======== Trecho do texto

A relação de ambos, no entanto, vem dos anos 90 quando ele percorreu os corredores do Congresso como chefe da assessoria parlamentar do Exército, e Bolsonaro já era o eloquente deputado defensor das prerrogativas militares. A experiência da assessoria parlamentar moldou o lado político do oficial, que galgou postos na carreira a partir de um perfil, simultaneamente, conciliador e estratégico.
"Ele captura o ambiente político para suas falas", concorda o general de divisão Otávio Rêgo Barros, porta-voz da Presidência, que durante quatro anos o assessorou à frente do Centro de Comunicação Social do Exército (CComsex).
Villas Bôas tornou-se influente na esfera federal, o que se tornou visível à medida em que quadros próximos a ele assumiam cargos estratégicos na Esplanada. No ano passado, ele indicou o general Fernando Azevedo e Silva para a chefia de gabinete do presidente do STF, ministro Dias Toffoli - que lhe pediu a recomendação. Meses depois, indicou o mesmo general Fernando ao presidente Bolsonaro para o comando do Ministério da Defesa. Nos últimos dias, Bolsonaro o requisitou mais uma vez para a escolha do porta-voz da Presidência, e ele referendou o nome do general Rêgo Barros.
Villas Bôas já tomou decisões importantes para fugir do conflito, da agressividade, a fim de construir o consenso, considerando de que forma o Exército poderia contribuir nessa ou naquela questão nacional. "Ele procura resolver sem fricção, mesmo que tenha que ceder", diz Rêgo Barros. Comunicador nato, criou a conta no Twitter e um canal no YouTube - "O comandante responde" - para estreitar os laços da Força com a sociedade. A controversa postagem sobre o julgamento do "habeas corpus" de Lula foi precedida de cálculo e estratégia. Rêgo Barros argumenta que Villas Bôas "tinha a compreensão do momento que se vivia, mediu o impacto junto ao público interno e externo e não disse nada que outra pessoa não quisesse dizer".

================
======== Entradas fornecidas

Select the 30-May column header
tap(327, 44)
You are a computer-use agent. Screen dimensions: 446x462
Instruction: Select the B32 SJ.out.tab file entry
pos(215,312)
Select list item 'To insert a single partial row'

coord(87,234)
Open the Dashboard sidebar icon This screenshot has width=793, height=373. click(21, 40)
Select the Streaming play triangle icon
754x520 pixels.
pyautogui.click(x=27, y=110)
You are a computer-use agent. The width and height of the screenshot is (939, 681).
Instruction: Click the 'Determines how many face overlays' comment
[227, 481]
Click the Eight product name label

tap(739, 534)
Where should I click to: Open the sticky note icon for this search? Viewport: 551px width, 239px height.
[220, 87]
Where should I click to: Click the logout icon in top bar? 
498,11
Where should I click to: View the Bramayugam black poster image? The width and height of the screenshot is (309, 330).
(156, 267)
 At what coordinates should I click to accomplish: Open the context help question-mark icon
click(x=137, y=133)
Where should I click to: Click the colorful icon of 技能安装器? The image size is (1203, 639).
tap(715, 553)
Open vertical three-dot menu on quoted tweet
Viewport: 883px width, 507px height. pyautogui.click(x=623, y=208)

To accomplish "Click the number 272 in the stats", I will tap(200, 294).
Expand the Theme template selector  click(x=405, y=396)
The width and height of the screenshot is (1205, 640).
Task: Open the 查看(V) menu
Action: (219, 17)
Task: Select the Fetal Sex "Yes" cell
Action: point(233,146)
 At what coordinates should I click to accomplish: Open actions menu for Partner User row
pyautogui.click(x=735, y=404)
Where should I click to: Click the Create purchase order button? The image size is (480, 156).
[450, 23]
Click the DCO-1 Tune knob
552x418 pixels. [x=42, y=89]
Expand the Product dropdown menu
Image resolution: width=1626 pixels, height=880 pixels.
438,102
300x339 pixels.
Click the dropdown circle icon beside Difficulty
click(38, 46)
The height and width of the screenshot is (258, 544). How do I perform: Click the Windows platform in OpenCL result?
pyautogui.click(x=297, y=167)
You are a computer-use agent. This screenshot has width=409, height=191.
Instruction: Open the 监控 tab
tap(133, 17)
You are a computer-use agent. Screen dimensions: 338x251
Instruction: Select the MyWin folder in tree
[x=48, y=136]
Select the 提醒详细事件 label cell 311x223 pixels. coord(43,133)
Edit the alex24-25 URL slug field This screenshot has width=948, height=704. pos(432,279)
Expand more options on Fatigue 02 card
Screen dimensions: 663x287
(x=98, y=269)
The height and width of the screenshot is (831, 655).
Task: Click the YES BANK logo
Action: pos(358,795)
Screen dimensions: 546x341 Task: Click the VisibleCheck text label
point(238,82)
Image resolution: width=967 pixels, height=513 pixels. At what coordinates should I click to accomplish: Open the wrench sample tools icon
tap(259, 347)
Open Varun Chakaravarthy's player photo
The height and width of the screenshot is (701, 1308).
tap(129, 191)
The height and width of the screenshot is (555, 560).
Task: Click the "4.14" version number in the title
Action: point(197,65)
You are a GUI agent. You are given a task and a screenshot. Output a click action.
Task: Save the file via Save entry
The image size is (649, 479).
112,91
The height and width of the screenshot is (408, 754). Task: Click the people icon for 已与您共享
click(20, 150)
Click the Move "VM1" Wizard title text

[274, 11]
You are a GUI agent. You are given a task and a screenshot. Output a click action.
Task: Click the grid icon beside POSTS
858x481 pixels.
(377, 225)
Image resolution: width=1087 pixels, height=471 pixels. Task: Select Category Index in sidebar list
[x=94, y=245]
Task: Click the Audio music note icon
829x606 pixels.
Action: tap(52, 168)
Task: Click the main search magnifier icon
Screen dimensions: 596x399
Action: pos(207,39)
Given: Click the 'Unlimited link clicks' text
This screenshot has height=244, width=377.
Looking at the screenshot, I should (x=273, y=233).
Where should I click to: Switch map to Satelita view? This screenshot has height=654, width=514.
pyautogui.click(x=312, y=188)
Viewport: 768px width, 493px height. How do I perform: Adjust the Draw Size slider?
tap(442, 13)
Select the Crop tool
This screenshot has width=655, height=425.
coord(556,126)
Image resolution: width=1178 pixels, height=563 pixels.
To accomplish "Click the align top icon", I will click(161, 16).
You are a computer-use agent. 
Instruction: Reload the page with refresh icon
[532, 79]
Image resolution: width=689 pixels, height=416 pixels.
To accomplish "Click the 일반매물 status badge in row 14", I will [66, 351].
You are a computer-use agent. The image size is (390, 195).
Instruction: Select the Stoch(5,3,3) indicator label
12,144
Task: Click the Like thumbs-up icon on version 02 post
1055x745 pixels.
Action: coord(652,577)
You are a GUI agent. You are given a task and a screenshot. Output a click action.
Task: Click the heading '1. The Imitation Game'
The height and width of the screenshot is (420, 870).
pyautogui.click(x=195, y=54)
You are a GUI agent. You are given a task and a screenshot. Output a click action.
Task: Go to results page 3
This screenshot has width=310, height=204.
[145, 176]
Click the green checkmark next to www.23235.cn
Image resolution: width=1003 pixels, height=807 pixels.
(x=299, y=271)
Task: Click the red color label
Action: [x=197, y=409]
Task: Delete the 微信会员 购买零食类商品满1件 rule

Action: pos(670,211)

================

O problema
Dê sequência ao texto sobre Villas Bôas e sua influência política, começando logo após a última frase. Os itens são um material à parte, sem relação com o trecho.

Resposta da tarefa
Com curso de infantaria e de combate na selva no currículo, Villas Bôas poderia ir para casa com a sensação do dever cumprido após 50 anos de Exército. Duelando há anos com a doença neuromotora degenerativa, que limita seus movimentos e dificulta a respiração, ele nem pensou em desertar. Encomendou ternos novos e na última sexta-feira, visitou as instalações do Planalto, onde vai despachar no Gabinete de Segurança Institucional (GSI), subordinado ao general Augusto Heleno. Heleno é o "guru" do Planalto, nas palavras do ministro-chefe da Casa Civil, Onyx Lorenzoni. Na prática, serão dois "gurus" de Bolsonaro com assento no palácio.
Apesar de todas as intempéries, aos 67 anos, Villas Bôas é lúcido, bem disposto e bem humorado. Intelectual, leitor devotado, "ele fala do alfinete ao foguete", define o amigo Rêgo Barros. A indicação do ex-comandante da Marinha, o almirante Eduardo Bacellar Leal Ferreira, para a presidência do Conselho de Administração da Petrobras, evoca um episódio anedótico da instauração do regime militar em 1964, quando um marechal passou a rasteira no general em meio à disputa pelo comando da estatal.
O fato é narrado pelo jornalista e escritor Elio Gaspari, no livro "A ditadura envergonhada". Comandante da tropa que marchou de Juiz de Fora até o Rio de Janeiro para depor o presidente João Goulart, o general Olympio Mourão Filho reivindicava um posto de relevo no novo governo, e lhe foi sugerida a presidência da estatal de petróleo. Ao chegar à sede da empresa para assumir o cargo, foi recebido pelo secretário-geral, que lhe exigiu os documentos necessários para a posse.
Era preciso apresentar uma carteira de identidade provando que era brasileiro nato e um recibo de caução de ações da empresa, visto que somente um acionista poderia exercer a presidência. O general cedeu ao burocrata, e marchou de volta a Juiz de Fora em busca dos documentos. Quando voltou, dias depois, o marechal Ademar de Queiroz, com os papéis em ordem, já estava sentado na cadeira de presidente. O último militar a presidir o conselho de administração da companhia foi o general de brigada Araken de Oliveira, entre 1974 e 1979.